J'ai jamais autant vécu. En deux mois, on a découvert tous les bars des environs, visité tous les musées, hurlé à s'en briser la voix à tous les concerts. Tous sans exception, même ceux dans les bars minables aux lumières jaunâtres et aux même clients pathétiques, juste pour le plaisir d'être avec elle et de la voir sourire après ces heures de torture. Son sac à dos orange coincé sur une épaule et sa chemise blanche qui me laisse frissonner à la vue du grain de beauté sur son sein droit, je la vois arriver à grands pas dans le petit restaurant en bord de mer. Elle me cherche du regard puis étire ses lèvres pulpeuses en un sourire lorsqu'elle me voit. Eden s'assied devant moi, les deux coudes sur la table et ses lunettes de soleil sur son nez retroussé. On s'échange quelques nouvelles mais on ne tombe jamais dans la banalité, comme si il y avait toujours quelque chose d'excitant dans sa manière de raconter les choses, dans sa manière de mouver ses lèvres d'une façon hypnotisante.
Elle finit son monologue par un éclat de rire qui vibre dans tout mon corps. Je l'ai dans la peau, Eden. Des bouts d'elles se sont coincés partout dans ma vie et j'arrive plus à marcher nulle part dans ma petite ville sans penser à ses pupilles brunes. Y'a comme écrit son nom sur tous les murs, j'ai l'impression d'entendre sa voix passer à la radio, de voir son visage à la télé.

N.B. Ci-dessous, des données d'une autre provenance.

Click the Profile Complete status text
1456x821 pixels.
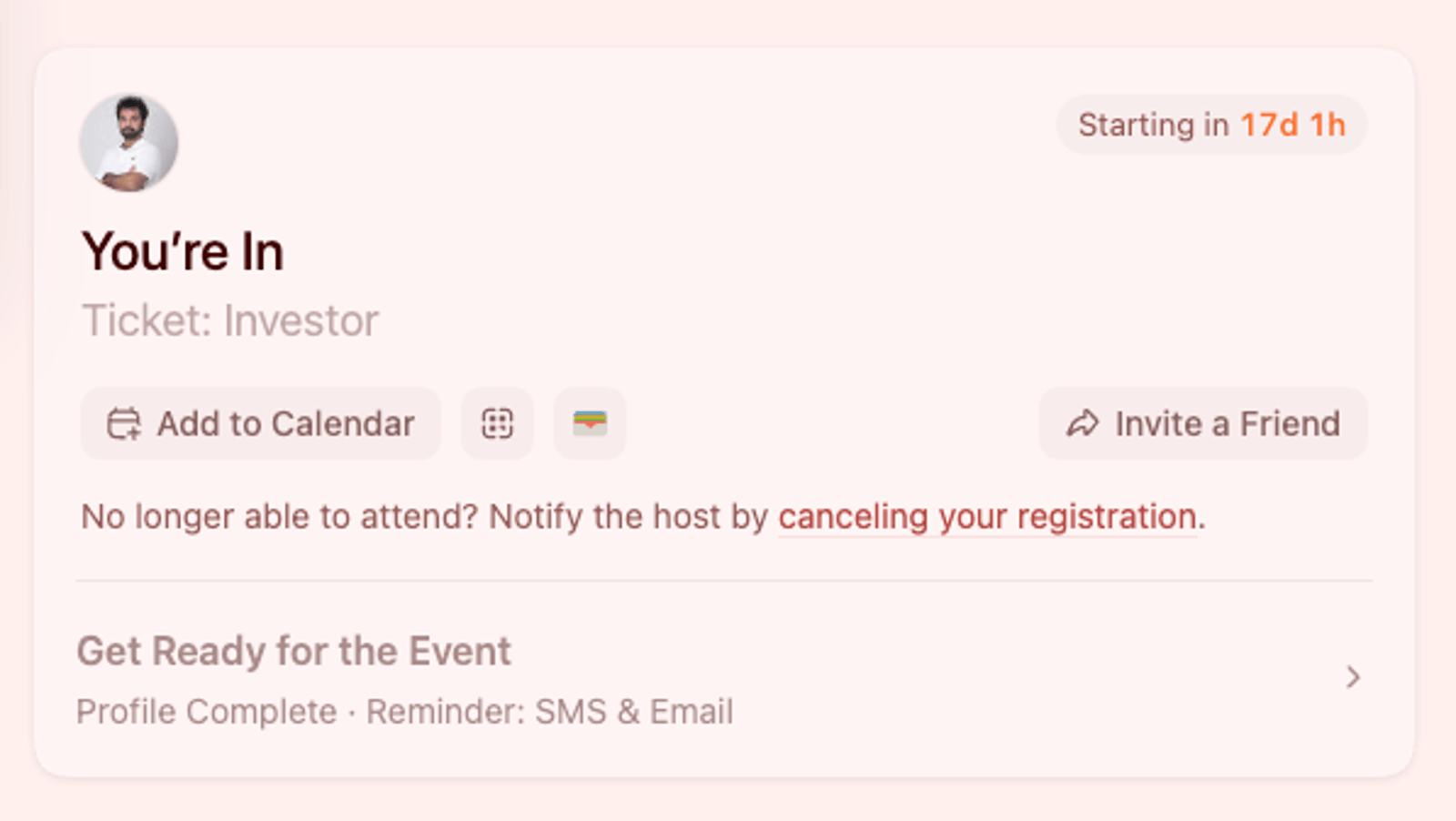tap(207, 712)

-Y'a une exposition en ville, on pourrait peut-être y aller.
-T'as jamais pensé à quitter ta campagne ? me demande Eden subitement, sa paille en plastique qu'elle mordille entre ses dents.

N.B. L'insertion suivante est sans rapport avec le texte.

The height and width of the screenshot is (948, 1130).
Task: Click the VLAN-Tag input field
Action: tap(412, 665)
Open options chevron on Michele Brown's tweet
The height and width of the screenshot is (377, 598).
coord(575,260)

Je réfléchis quelques secondes alors que mes yeux glissent sur le paysage qui nous entoure. De timides rayons du Soleil parcourent notre peau et la moitié de son visage, si bien que son oeil gauche paraît plus clair. Je les aime tellement, ses yeux noirs et la façon dont je tombe inlassablement à l'intérieur, chaque fois que j'ai le malheur de la regarder quelques secondes.

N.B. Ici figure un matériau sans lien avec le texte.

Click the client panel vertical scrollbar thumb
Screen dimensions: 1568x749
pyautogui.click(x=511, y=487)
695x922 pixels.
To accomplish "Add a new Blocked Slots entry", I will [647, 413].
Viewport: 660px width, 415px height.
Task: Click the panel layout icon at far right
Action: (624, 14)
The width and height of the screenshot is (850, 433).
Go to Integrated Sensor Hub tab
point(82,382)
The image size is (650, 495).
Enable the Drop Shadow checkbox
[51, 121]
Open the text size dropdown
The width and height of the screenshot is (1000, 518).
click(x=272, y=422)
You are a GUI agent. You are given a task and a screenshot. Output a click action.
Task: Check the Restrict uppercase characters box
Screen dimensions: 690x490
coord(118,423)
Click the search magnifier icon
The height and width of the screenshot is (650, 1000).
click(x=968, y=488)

j'pourrais la quitter cette campagne, faire sept, huit, vingt fois le tour du monde avec elle
J'entends la voix d'Idriss qui cogne contre les parois de mon crâne, je l'entends qui soupire avant de me dire que je suis trop niais mais je me contente de sourire à Éden et ses fossettes qui me donnent envie de tout quitter.